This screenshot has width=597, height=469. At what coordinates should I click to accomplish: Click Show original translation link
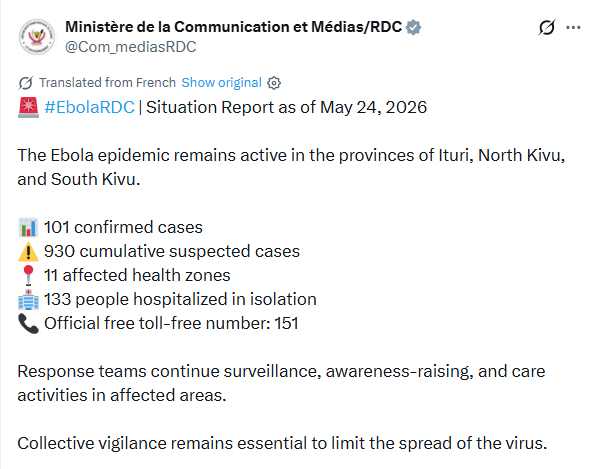[x=221, y=83]
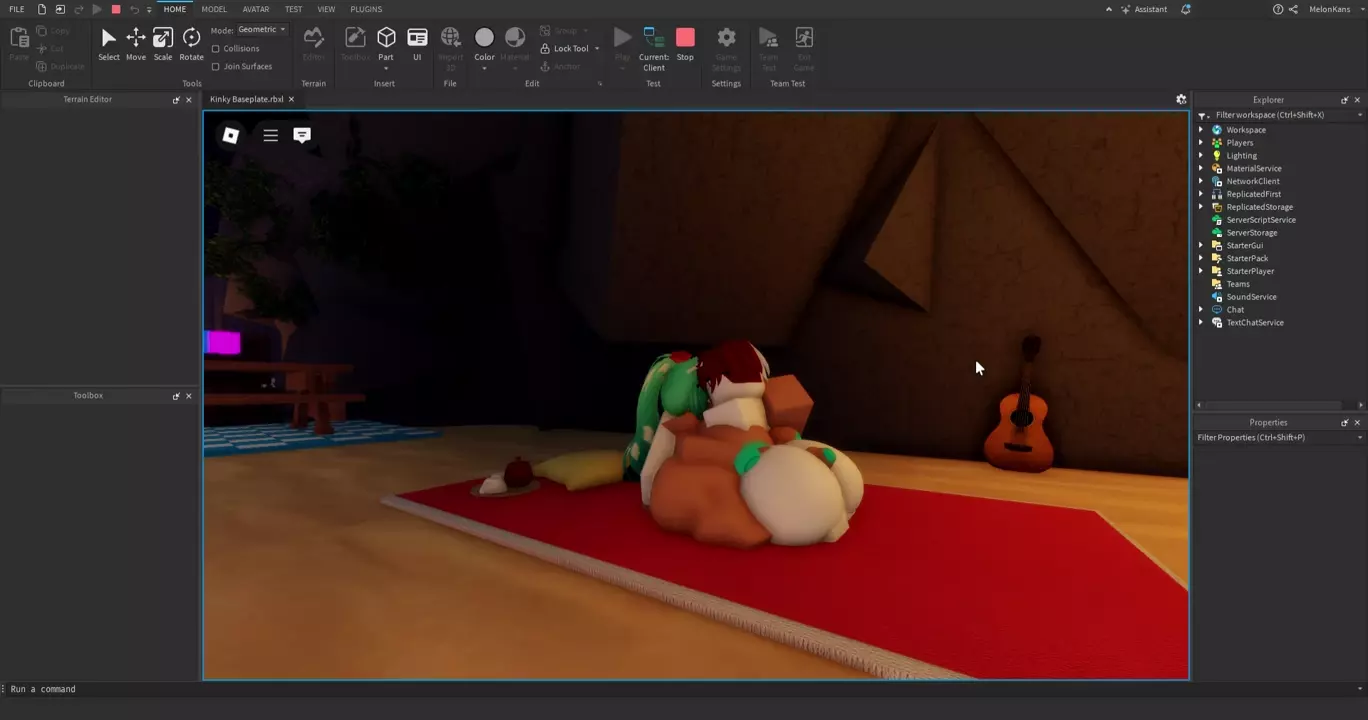Image resolution: width=1368 pixels, height=720 pixels.
Task: Open the PLUGINS ribbon tab
Action: [x=366, y=9]
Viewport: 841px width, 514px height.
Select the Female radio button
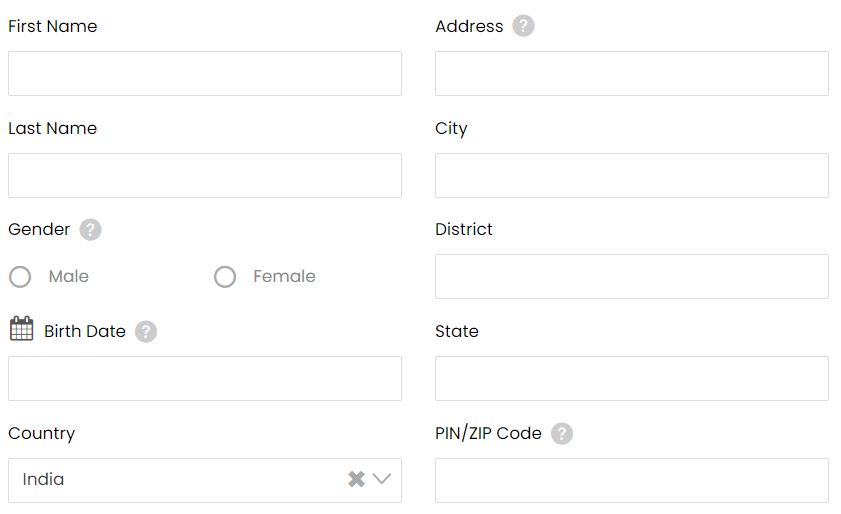(225, 277)
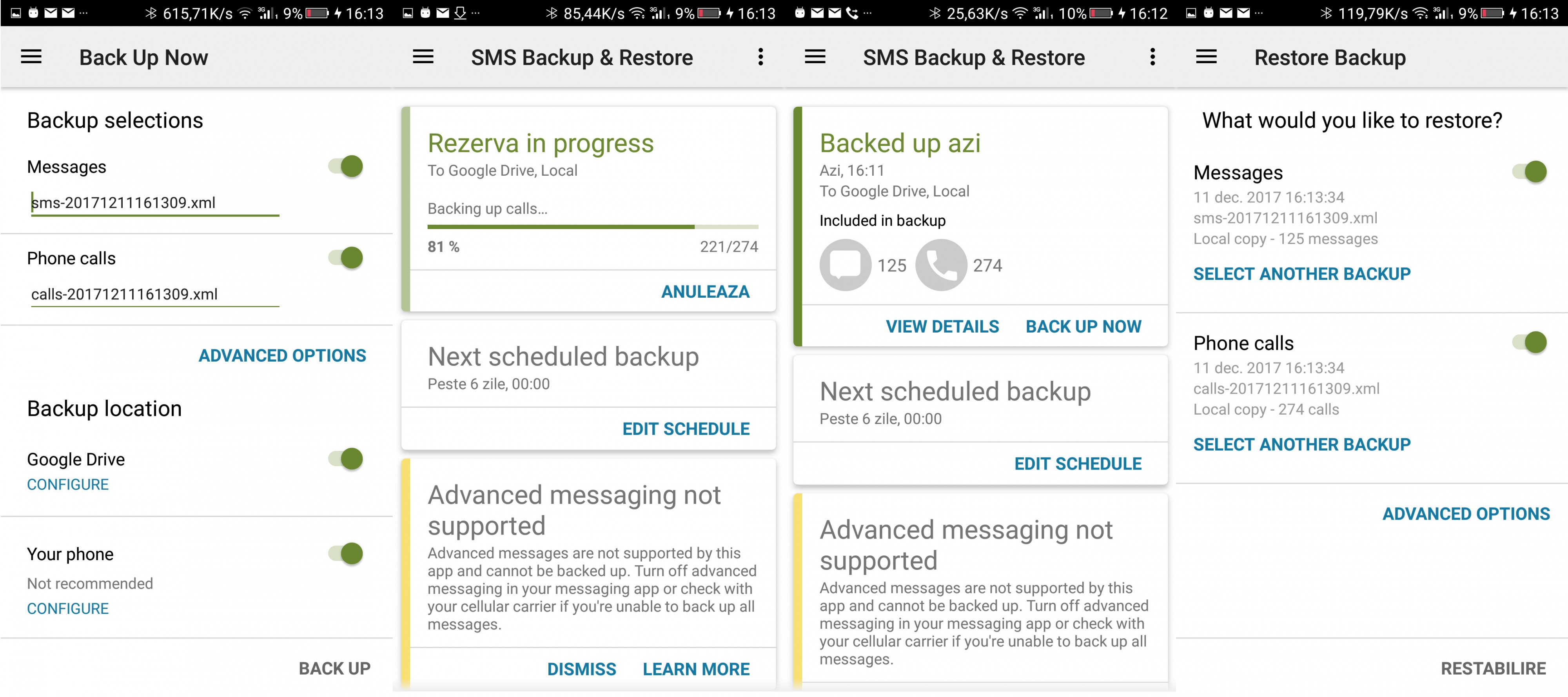The width and height of the screenshot is (1568, 697).
Task: Open three-dot menu on Backed up azi screen
Action: 1152,57

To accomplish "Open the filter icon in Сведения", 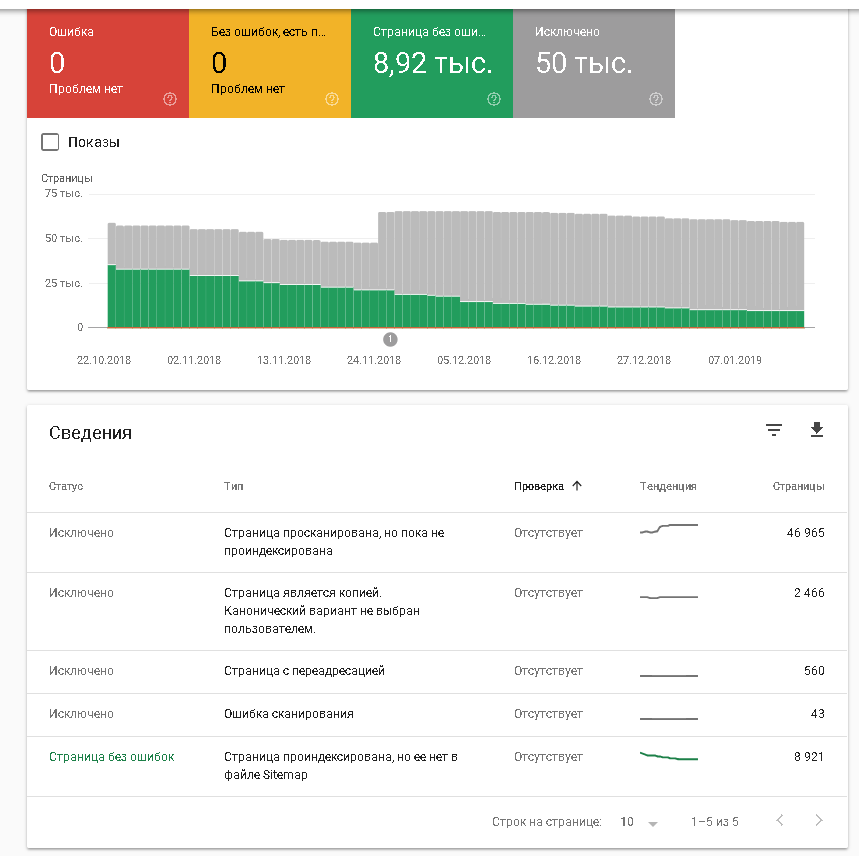I will click(x=773, y=430).
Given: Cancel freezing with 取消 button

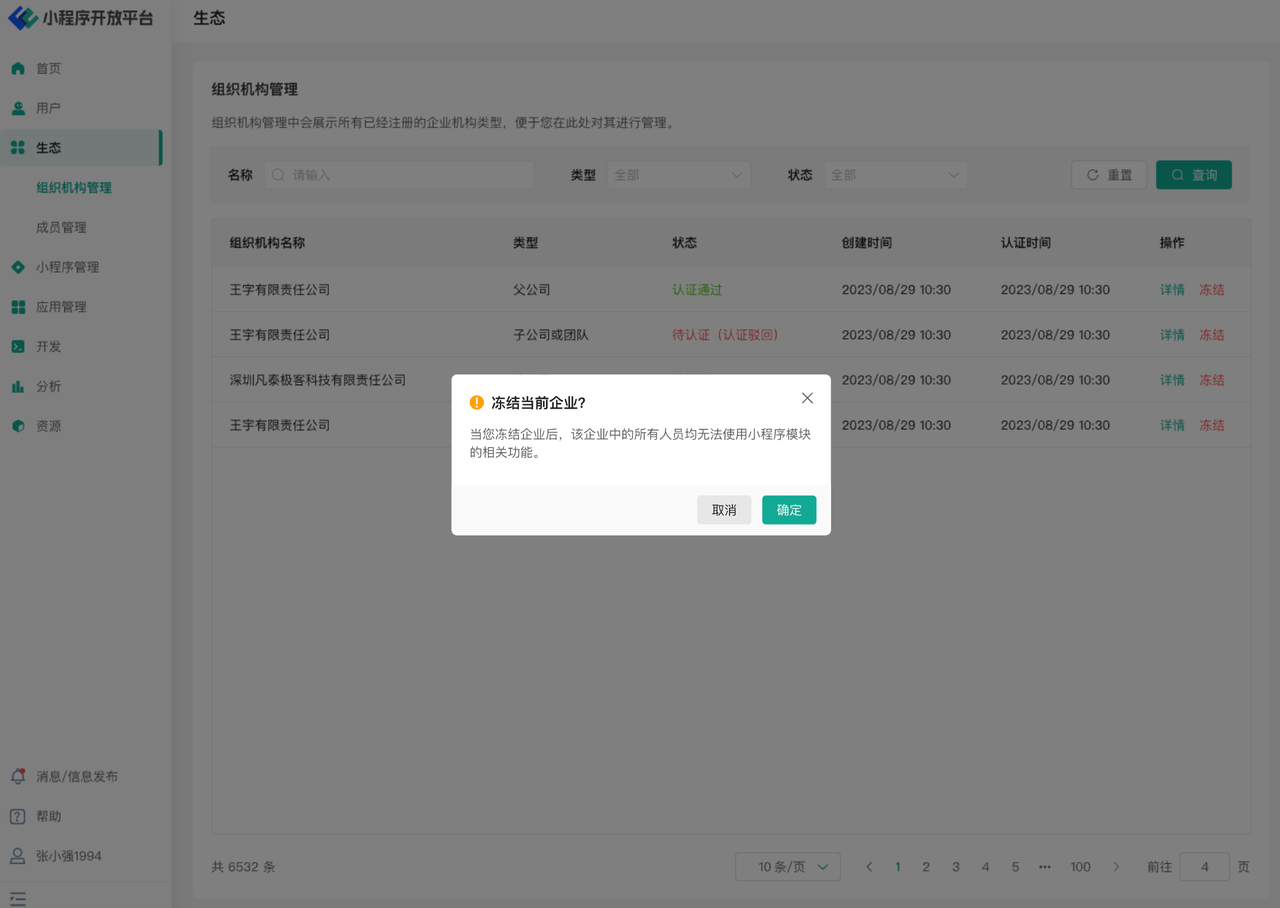Looking at the screenshot, I should click(724, 510).
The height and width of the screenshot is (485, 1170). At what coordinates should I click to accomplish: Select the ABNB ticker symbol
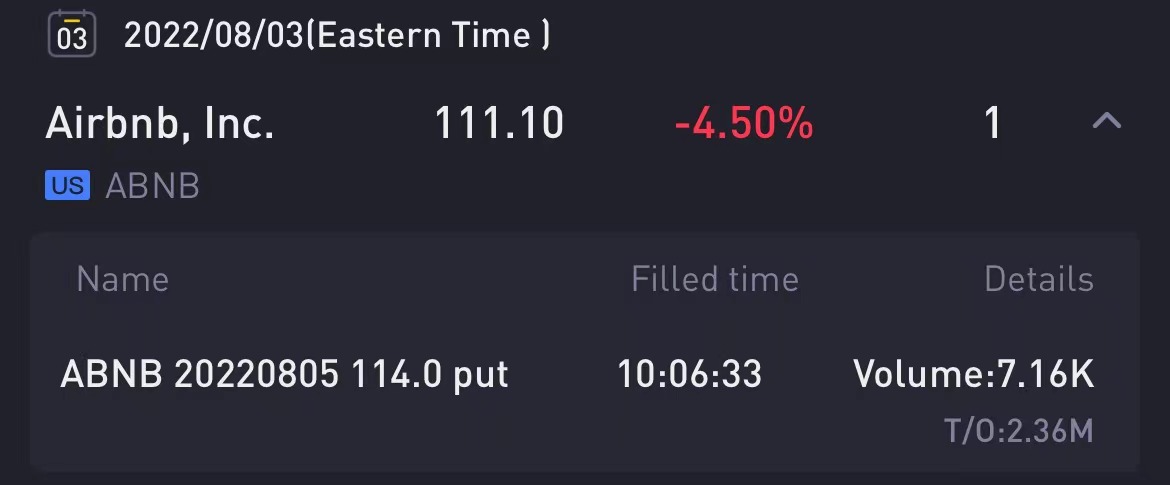pos(152,186)

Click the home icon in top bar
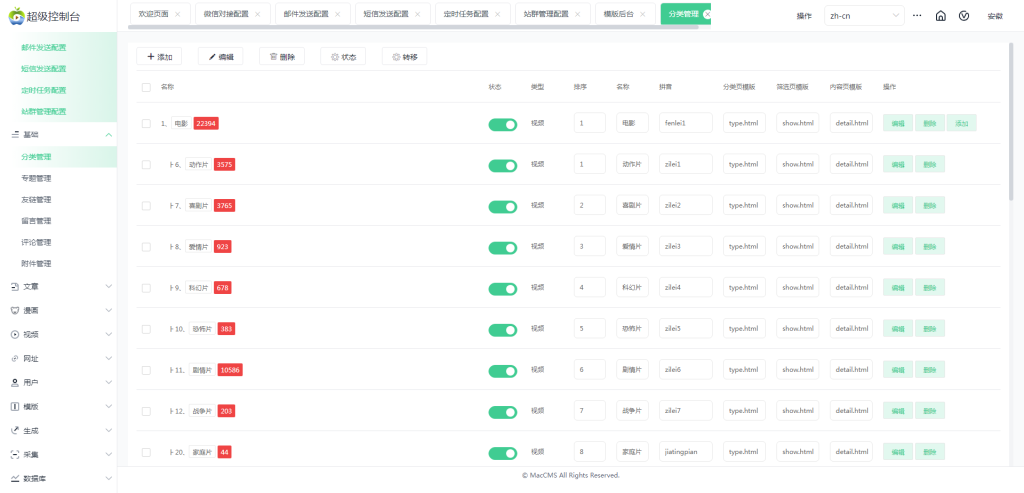pos(940,16)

====================

- [Stated exercise] Edit the lines from the one containing "The height and" through the end of the material, putting "house icon" in place of "home icon" and leaving everything else as it is. Return only those edited lines, and leave the pictures out.

- [Worked answer]
The height and width of the screenshot is (485, 1170). At what coordinates should I click to accomplish: Select the ABNB ticker symbol
pos(152,186)

Click the house icon in top bar
pos(940,16)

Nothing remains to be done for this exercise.